Ora, como na quarta-feira de manhã eu lhe disse que estava mesmo quase, quase a cair, o Tomás declarou na escola que no dia seguinte já voltaria desdentado. Acontece que nessa noite cheguei muito tarde a casa, e quando ele se aproximou de boca arregalada para lhe tratar do dente eu chutei para canto e disse-lhe que era muito tarde e que ele podia sangrar muito...
O Tomás ficou desconsolado. Ele leva a sua palavra muito a sério, e se diz na escola que vai regressar sem dente, é mesmo para regressar sem dente - nem que seja preciso arrancar um de propósito. Resultado, na quinta de manhã, apareceu-me no quarto assim que acordou, e lá lhe dei uma traulitada no dente com ar de quem estava a fazer um tratamento dentário de elevadíssima dificuldade. Já com um dente a menos, foi de sorriso arreganhado para a escola, e se alguém passava por ele sem perceber a falta do dente, o Tomás encarregava-se logo de esclarecer a situação, mesmo que se tratasse de um desconhecido.
À tarde é que foram elas! Ele pediu-me para dizer à fadinha dos dentes que queria uns mini-soldadinhos da Segunda Guerra Mundial em troca do dente. O Tomás é o miúdo mais pacífico do mundo, mas adora fazer lutas e guerras com mini-soldadinhos desde que descobriu que esta era a brincadeira favorita do pai quando era pequeno. Como o João tinha ido para o Porto, eu não podia sair à noite para os procurar, e por isso tive de enfrentar umas filas de trânsito gigantes ao fim da tarde para conseguir ir ao Corte Inglès à procura deles na secção de modelismo.
Valeu a pena.

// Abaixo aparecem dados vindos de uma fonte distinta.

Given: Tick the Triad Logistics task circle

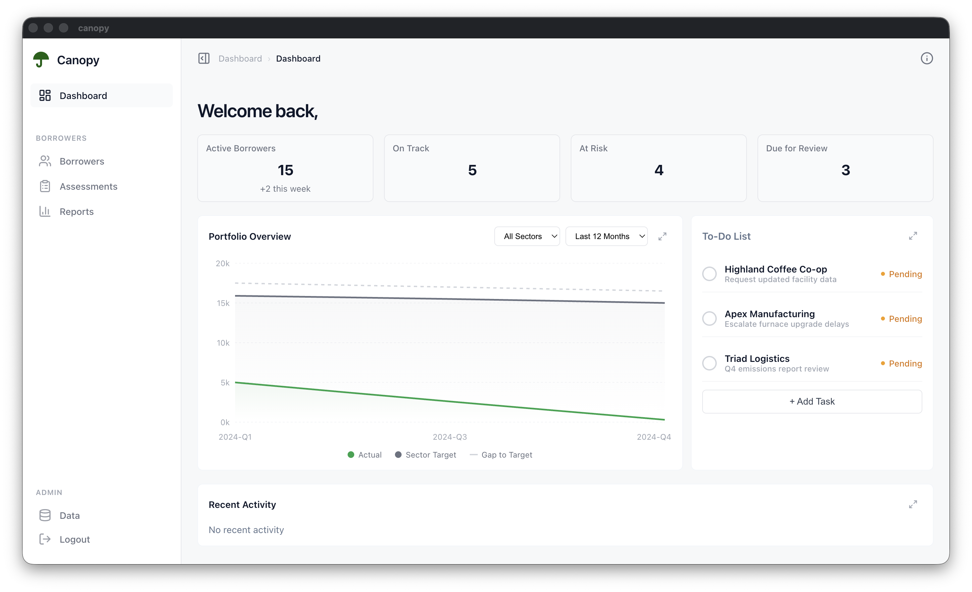Looking at the screenshot, I should pyautogui.click(x=709, y=363).
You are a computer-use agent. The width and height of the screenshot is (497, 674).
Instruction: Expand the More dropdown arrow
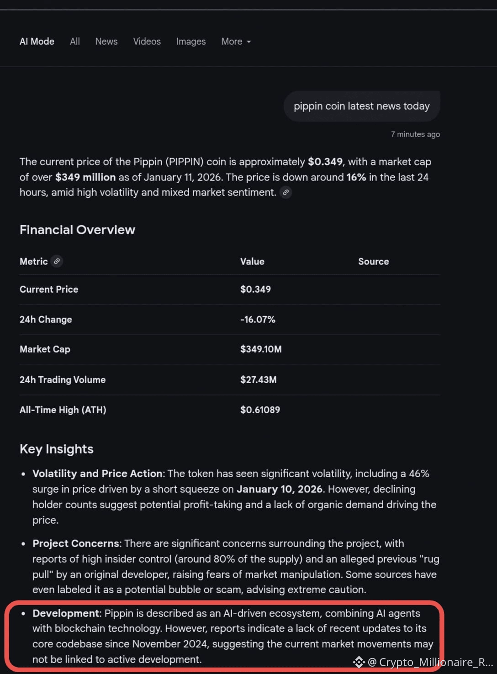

Apesar de ter atrasado todas as tarefas do fim do dia, ao menos já tinha uma prenda em casa no momento em que ele foi buscar o dente à caixinha onde o tinha guardado de manhã. Claro que o Tomás andou agarrado ao dente até se deitar, e a páginas tantas já pensava que o tinha perdido no meio dos brinquedos. Virámos as caixas, comigo mais ansiosa do que ele para ao menos compensar o esforço da ida ao El Corte Inglés, e finalmente o dente lá apareceu. A normalidade foi reposta, e o Gui (só ele é que se lembra destas coisas) pediu para deixar a porta do quarto aberta para a fadinha entrar.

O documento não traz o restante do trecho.